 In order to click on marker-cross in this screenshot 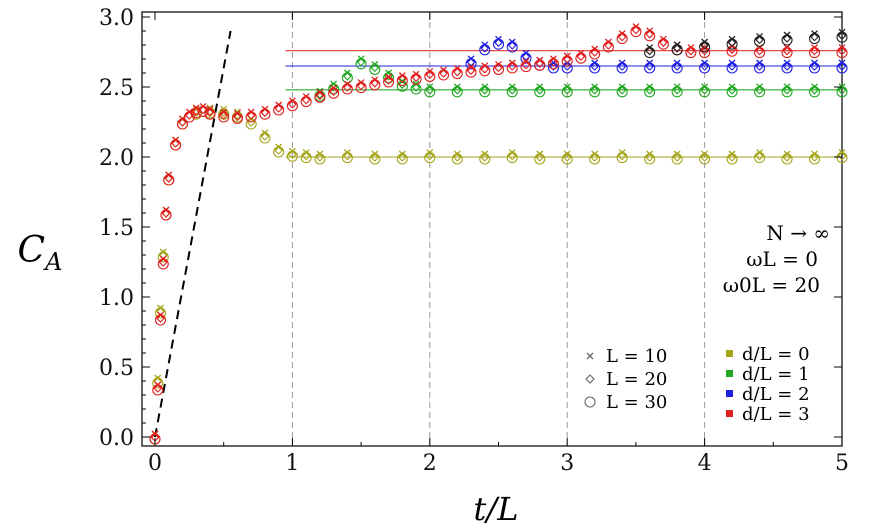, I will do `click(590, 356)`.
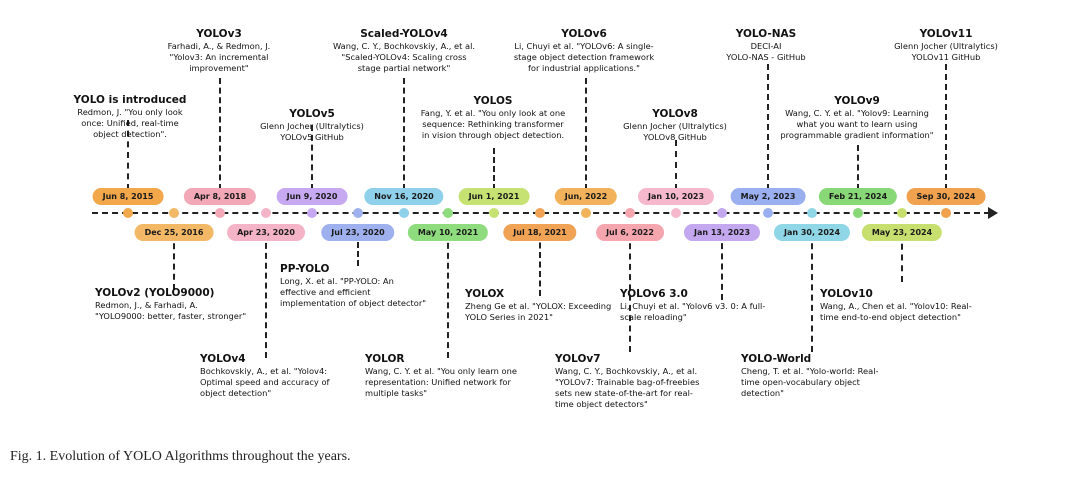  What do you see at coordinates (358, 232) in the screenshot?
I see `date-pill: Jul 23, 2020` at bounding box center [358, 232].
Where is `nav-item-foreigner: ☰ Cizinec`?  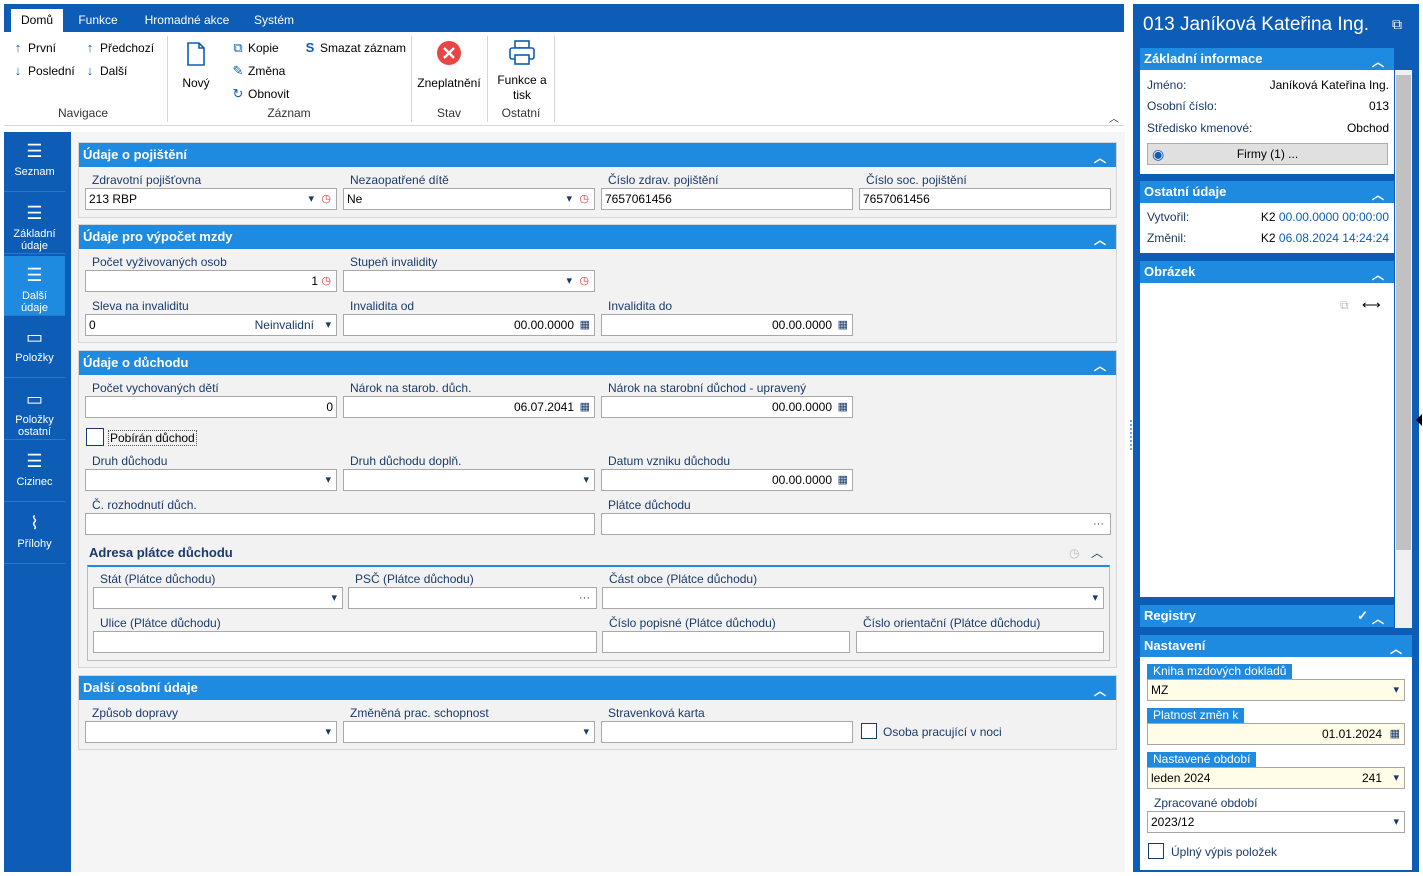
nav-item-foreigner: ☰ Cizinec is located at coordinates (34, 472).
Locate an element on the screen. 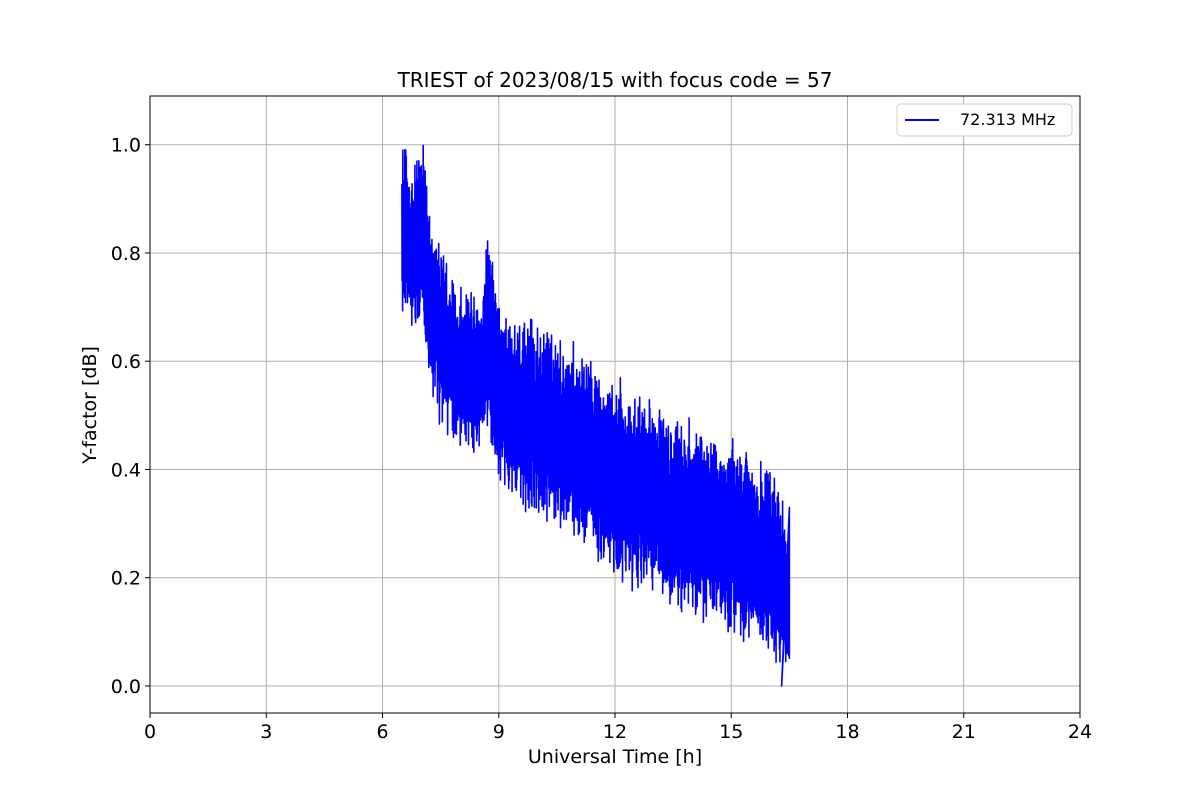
· · · · ·
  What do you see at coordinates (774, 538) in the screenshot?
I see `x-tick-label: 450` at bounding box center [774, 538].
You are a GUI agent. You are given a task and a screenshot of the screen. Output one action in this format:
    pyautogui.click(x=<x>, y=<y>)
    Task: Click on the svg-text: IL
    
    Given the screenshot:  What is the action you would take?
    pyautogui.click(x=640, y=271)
· · · · ·
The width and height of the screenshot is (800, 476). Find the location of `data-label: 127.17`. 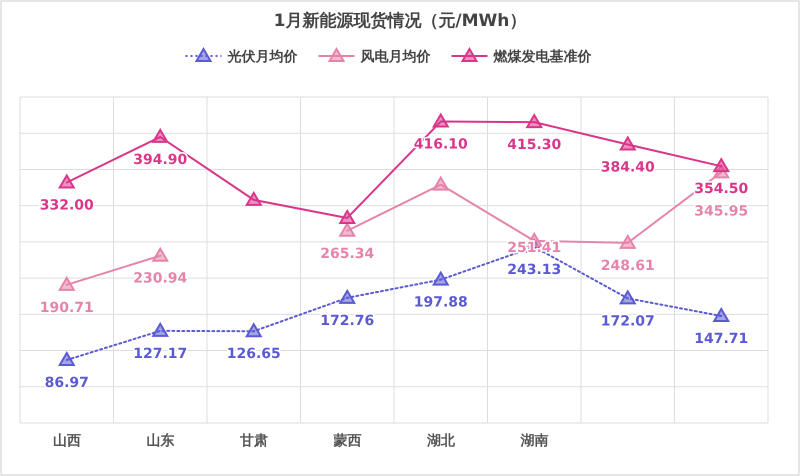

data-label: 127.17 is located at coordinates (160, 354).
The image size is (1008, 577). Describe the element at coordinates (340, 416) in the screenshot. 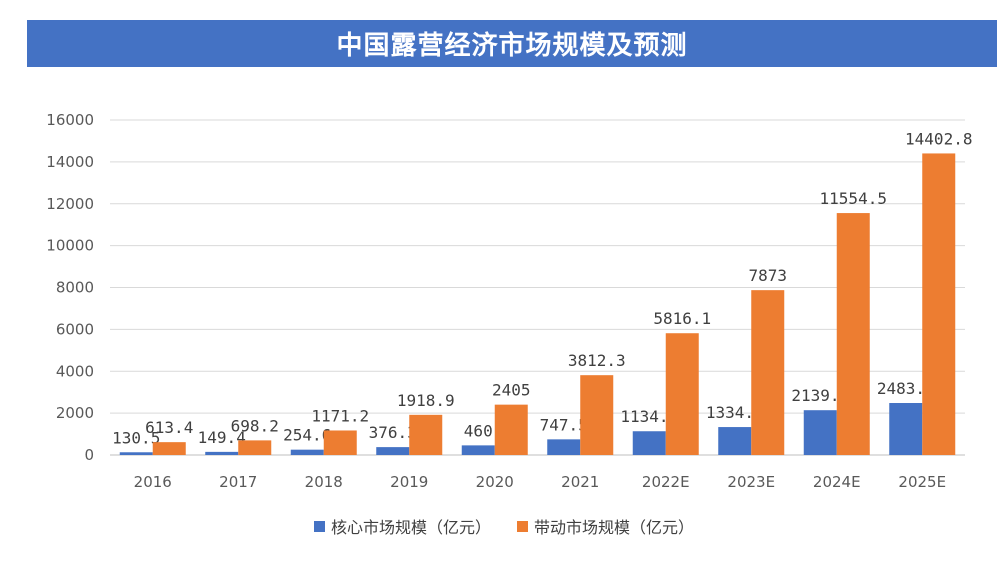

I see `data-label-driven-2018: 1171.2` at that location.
· · · · ·
Descrição da tarefa
Formate como lista numerada o trecho do material que começa na linha que contém "The width and" e termina na linha que contém "at that location.", com as duas incluídas e sem as linhas em branco. Deixe as imagens de fora da resposta.

Resposta
1. The width and height of the screenshot is (800, 476). Find the location of `data-label: 127.17`. 
2. data-label: 127.17 is located at coordinates (160, 354).
3. The image size is (1008, 577). Describe the element at coordinates (340, 416) in the screenshot. 
4. I see `data-label-driven-2018: 1171.2` at that location.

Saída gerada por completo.